Edición nº 48
Dos historias del desierto
El llanto de la arena | La
nube y la duna
En cuanto llegó a Marrakech, el misionero decidió
que todas las mañanas daría un paseo por el desierto
que comenzaba tras los límites de la ciudad. En su primera
caminata, vio a un hombre estirado sobre la arena, con la mano acariciando
el suelo y el oído pegado a tierra.
"Es un loco" pensó.
Pero la escena se repitió todos los días, por lo
que, pasado un mes, intrigado por aquella conducta extraña,
resolvió dirigirse a él. Con mucha dificultad - ya
que aún no hablaba árabe con fluidez - se arrodilló
a su lado y le preguntó:
- ¿Qué es lo que está usted haciendo?
- Hago compañía al desierto, y lo consuelo por su
soledad y sus lágrimas.
- No sabía que el desierto fuese capaz de llorar.
- Llora todos los días, porque sueña con volverse
útil para el hombre y transformarse en un inmenso jardín,
donde se puedan cultivar flores y toda clase de plantas y cereales.
- Pues dígale al desierto que él cumple bien su
misión - comentó el misionero. - Cada vez que camino
por aquí, comprendo mejor la verdadera dimensión del
ser humano, pues su espacio abierto me permite ver lo pequeños
que somos ante Dios.
Cuando contemplo sus arenas, imagino a los millones de personas
en el mundo que fueron creadas iguales, aunque no siempre el mundo
sea justo con todas. Sus montañas me ayudan a meditar. Al
ver el sol nacer en el horizonte, mi alma se llena de alegría,
y me aproximo al Creador.
El misionero dejó al hombre y volvió a sus quehaceres
diarios. Cual no fue su sorpresa al encontrarlo a la mañana
siguiente en el mismo lugar y en la misma posición.
- ¿Ya transmitió al desierto todo lo que le dije?
- preguntó.
El hombre asintió con un movimiento de cabeza.
- ¿Y aún así continúa llorando?
- Puedo escuchar cada uno de sus sollozos. Ahora llora porque
pasó miles de años pensando que era completamente
inútil, y desperdició todo ese tiempo blasfemando
contra Dios y su destino.
- Pues explíquele que, a pesar de que el ser humano tiene
una vida mucho más corta, también pasa muchos de sus
días pensando que es inútil.
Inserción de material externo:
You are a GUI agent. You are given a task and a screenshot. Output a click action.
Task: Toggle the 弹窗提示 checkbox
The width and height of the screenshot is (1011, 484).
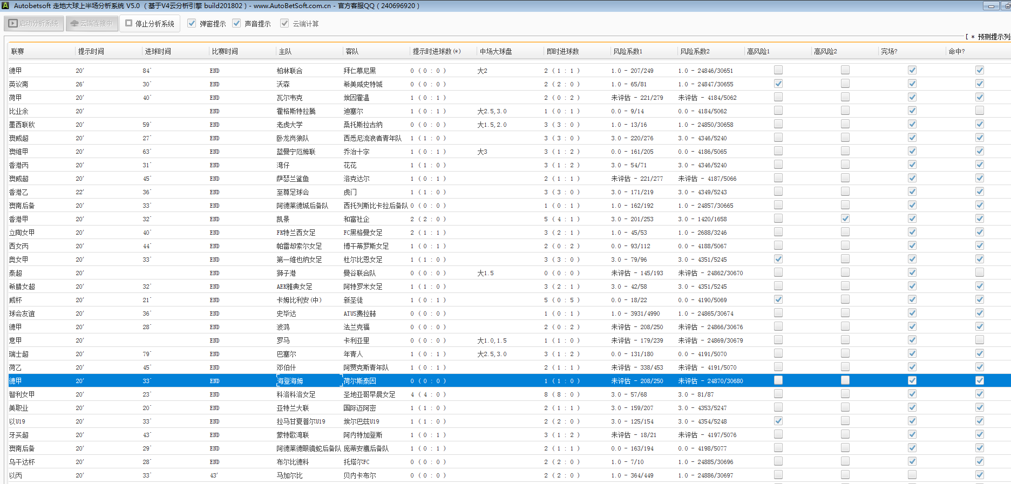pos(192,24)
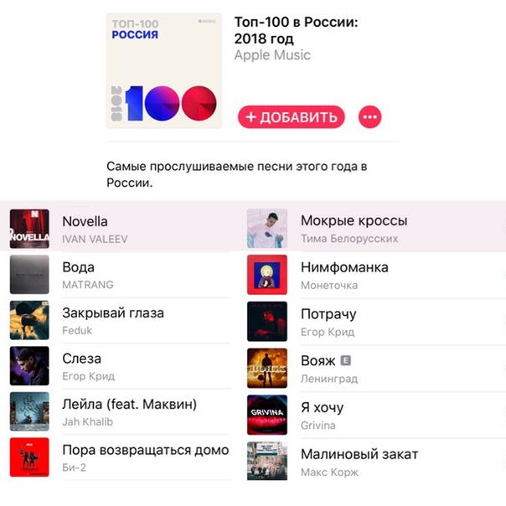Select Пора возвращаться домой track title

pos(146,450)
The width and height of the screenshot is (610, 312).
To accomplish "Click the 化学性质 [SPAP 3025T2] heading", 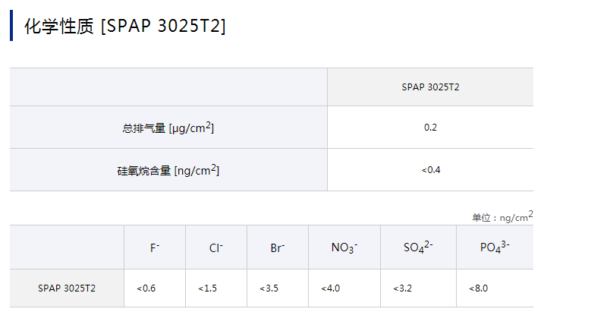I will pyautogui.click(x=125, y=26).
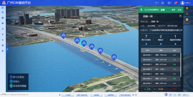Viewport: 193px width, 97px height.
Task: Open the yellow toolbox icon
Action: point(187,19)
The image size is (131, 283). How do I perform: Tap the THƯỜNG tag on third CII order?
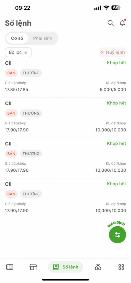tap(31, 154)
Raramente descubre la
razón de su destino, y casi siempre considera que Dios ha
sido injusto con él. Cuando llega el momento en que, finalmente,
algún acontecimiento le demuestra el porqué y para
qué ha nacido, considera que es demasiado tarde para cambiar
de vida, y continúa sufriendo. Y, al igual que el desierto,
se culpa por el tiempo que perdió.
- No sé si el desierto me escuchará - dijo el hombre.
Él ya está acostumbrado al dolor, y no consigue ver
las cosas de otra manera.
- Entonces vamos a hacer lo que yo siempre hago cuando siento
que las personas han perdido la esperanza. Vamos a rezar.
Ambos se arrodillaron y rezaron; uno se giró en dirección a la Meca porque era musulmán, el otro juntó las manos en plegaria porque era católico. Cada uno rezó a su Dios, que siempre fue el mismo Dios, aunque las personas insistieran en llamarlo con nombres diferentes.
Al día siguiente, cuando el misionero retomó su paseo matinal, el hombre ya no estaba allí. En el lugar donde acostumbraba a abrazar la arena, el suelo parecía mojado, ya que había nacido una pequeña fuente. En los meses subsiguientes, esta fuente creció y los habitantes de la ciudad construyeron un pozo en torno de ella.
Los beduinos llaman al lugar "Pozo de las lágrimas del desierto". Dicen que todo aquel que beba su agua conseguirá transformar el motivo de su sufrimiento en la razón de su alegría: y terminará encontrando su verdadero destino.